In addition to being the true author of the prize-winning Bufflehead Sisters, Patricia J. DeLois works in the audiovisual department in the Portland Public Library. Bufflehead, her first novel, won the British Council sponsored YouWriteOn.com 2007 Book of the Year Award. It was then published by YouWriteOn on a publish-on-demand (POD) basis.
The Maine Sunday Telegram called Bufflehead Sisters, “The most stunning work of imagination published by a Maine author this year…heartbreaking, hair-raising, painful, perverse, and redeeming.”
James Whyle: What do you make of that assessment of your work?
Patricia J. Delois: I’d say that’s the assessment of the ideal reader. The fact that this particular reader was in a position to publish his opinion is a dream come true. Publish on demand doesn’t come with any mechanism for publicity or promotion, and except for the promotion done by YouWriteOn, no one would have heard of Buffleheads had this reviewer not taken up the cause.
JW: You’ve kind of sprung this one from nowhere, or do you have a secret history as a writer that no one knows about?
PJD: There was a time when I wouldn’t have started a novel for fear that I would die before I finished it.
Many years ago, I was in a writing group led by a local author. There were ten of us, and one was this guy, Fred, who was writing a truly dreadful novel about a professor at Columbia who is falsely accused of sexual harassment by a sexy student whose advances he rejects.
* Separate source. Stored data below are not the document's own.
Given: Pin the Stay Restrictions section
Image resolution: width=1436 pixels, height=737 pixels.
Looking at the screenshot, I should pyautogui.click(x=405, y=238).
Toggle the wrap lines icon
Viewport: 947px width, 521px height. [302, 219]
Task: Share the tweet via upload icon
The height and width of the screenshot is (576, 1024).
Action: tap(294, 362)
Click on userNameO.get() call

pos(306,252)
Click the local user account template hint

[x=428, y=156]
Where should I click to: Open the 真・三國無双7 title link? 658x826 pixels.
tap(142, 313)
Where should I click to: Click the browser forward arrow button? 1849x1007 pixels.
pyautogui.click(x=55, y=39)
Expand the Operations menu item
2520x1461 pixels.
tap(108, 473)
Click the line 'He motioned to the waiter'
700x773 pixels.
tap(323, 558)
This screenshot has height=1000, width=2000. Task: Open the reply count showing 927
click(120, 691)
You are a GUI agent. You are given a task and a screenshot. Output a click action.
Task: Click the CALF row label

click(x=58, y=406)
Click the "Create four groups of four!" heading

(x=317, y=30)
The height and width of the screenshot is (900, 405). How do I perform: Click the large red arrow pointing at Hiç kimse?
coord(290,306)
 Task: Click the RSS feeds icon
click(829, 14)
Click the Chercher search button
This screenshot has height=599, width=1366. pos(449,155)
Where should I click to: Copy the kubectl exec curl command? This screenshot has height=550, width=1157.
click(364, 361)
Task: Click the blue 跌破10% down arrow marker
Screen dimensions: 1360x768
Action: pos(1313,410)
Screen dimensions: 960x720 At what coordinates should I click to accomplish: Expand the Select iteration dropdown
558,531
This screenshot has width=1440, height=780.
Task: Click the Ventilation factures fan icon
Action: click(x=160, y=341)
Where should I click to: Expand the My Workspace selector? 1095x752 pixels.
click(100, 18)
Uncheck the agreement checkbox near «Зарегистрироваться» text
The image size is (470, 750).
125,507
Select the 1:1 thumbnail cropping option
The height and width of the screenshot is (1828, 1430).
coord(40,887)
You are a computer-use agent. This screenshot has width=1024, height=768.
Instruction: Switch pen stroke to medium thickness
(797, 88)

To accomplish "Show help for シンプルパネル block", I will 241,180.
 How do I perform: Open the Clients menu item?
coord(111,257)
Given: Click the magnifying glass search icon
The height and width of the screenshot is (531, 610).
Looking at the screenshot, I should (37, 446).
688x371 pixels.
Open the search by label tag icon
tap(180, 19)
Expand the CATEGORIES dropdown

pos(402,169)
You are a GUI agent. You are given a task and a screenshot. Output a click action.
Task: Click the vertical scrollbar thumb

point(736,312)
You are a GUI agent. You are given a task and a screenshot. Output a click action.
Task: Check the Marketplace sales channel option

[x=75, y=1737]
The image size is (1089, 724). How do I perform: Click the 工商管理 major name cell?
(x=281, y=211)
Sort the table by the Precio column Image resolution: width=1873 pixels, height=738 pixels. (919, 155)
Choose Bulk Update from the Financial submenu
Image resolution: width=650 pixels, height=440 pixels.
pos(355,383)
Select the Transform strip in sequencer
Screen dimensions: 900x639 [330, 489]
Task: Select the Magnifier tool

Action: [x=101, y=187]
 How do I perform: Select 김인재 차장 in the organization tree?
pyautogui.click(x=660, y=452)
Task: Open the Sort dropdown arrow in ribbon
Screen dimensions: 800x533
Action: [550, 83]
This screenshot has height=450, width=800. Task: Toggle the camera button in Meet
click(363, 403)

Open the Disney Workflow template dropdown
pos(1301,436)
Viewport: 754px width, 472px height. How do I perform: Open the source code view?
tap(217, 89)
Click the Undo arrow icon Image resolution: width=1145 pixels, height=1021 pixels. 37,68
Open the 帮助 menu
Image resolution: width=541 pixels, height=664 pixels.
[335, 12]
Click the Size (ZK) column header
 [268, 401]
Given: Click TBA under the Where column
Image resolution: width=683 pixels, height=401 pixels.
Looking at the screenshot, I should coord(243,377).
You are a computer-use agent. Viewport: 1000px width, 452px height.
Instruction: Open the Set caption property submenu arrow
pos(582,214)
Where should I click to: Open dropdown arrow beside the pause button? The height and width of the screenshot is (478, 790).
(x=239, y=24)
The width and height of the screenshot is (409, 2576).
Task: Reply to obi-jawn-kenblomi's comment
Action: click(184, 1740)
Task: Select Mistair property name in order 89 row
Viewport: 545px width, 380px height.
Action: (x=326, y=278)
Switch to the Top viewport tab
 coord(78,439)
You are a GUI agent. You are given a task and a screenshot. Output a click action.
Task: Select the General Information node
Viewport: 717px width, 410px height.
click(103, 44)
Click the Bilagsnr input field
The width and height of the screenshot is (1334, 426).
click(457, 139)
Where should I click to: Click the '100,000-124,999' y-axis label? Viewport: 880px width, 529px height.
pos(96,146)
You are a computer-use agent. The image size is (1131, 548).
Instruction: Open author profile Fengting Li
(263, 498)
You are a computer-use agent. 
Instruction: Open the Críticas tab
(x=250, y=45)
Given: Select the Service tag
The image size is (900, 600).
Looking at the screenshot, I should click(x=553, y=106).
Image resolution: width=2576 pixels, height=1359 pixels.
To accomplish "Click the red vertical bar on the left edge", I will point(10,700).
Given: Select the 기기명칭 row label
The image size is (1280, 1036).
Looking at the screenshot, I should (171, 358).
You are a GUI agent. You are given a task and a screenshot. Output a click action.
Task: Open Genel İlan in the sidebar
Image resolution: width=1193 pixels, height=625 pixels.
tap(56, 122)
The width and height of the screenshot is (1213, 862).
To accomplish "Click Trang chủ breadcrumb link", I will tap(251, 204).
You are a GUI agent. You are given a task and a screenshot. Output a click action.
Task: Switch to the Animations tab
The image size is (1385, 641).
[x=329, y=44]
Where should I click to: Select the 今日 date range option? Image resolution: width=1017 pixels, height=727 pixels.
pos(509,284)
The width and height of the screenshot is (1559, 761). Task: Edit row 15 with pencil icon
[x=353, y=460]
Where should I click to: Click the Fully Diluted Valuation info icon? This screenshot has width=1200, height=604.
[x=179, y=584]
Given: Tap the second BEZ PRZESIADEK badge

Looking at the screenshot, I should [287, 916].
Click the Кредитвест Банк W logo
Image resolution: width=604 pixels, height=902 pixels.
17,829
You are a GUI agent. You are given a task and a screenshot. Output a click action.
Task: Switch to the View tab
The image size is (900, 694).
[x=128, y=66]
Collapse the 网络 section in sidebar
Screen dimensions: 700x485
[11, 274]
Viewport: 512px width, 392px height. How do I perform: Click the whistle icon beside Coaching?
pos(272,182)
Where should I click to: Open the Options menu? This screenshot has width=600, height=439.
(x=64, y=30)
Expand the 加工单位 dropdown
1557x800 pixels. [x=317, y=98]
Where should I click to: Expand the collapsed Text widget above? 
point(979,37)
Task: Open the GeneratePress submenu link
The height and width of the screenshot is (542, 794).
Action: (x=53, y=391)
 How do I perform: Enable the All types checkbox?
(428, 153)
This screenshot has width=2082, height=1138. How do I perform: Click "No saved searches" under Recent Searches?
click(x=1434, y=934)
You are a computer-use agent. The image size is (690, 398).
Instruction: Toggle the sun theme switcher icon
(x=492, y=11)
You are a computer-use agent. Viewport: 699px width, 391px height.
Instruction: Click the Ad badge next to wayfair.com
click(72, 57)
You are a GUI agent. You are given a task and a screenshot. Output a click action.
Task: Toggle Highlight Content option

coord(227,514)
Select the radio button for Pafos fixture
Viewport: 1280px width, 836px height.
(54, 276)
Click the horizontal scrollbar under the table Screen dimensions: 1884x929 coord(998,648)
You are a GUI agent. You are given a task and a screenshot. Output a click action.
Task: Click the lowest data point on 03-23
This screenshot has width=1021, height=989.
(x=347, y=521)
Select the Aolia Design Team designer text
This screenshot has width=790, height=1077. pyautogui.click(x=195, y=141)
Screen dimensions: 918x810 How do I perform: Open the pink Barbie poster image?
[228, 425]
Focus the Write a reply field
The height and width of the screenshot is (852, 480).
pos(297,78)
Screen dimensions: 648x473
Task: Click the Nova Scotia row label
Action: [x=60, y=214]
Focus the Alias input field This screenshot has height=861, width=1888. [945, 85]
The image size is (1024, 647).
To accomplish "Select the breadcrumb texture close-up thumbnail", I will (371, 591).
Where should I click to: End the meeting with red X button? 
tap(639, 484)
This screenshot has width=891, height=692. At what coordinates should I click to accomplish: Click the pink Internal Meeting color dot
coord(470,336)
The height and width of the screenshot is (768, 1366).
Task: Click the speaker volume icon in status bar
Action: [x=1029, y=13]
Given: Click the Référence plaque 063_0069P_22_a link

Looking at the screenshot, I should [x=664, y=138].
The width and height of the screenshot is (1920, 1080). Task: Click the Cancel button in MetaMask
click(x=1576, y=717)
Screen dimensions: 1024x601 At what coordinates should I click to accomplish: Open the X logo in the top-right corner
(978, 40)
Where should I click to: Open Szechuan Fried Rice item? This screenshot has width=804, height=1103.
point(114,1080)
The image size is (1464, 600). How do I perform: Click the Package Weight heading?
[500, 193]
He loses his job, or maybe he quits, and he flies his Cessna up to Maine to recuperate, and he meets another sexy woman who throws herself into helping him clear his name because she believes in him. Or something. Fred claimed to have an agent waiting for a complete draft.
Anyway, this novel was Fred’s raison d’etre. That’s the phrase he used, and he said it a hundred times at every session.
I left the group after six months, and didn’t hear any more about Fred until he showed up in the paper one day–he’d been run over by a bus. My first thought was, “He’s never going to finish his novel.”
JW: What a tragic story.
PJD: In library school, they taught us that in collection development, there’s selection, and there’s de-selection, which is what you’d call weeding.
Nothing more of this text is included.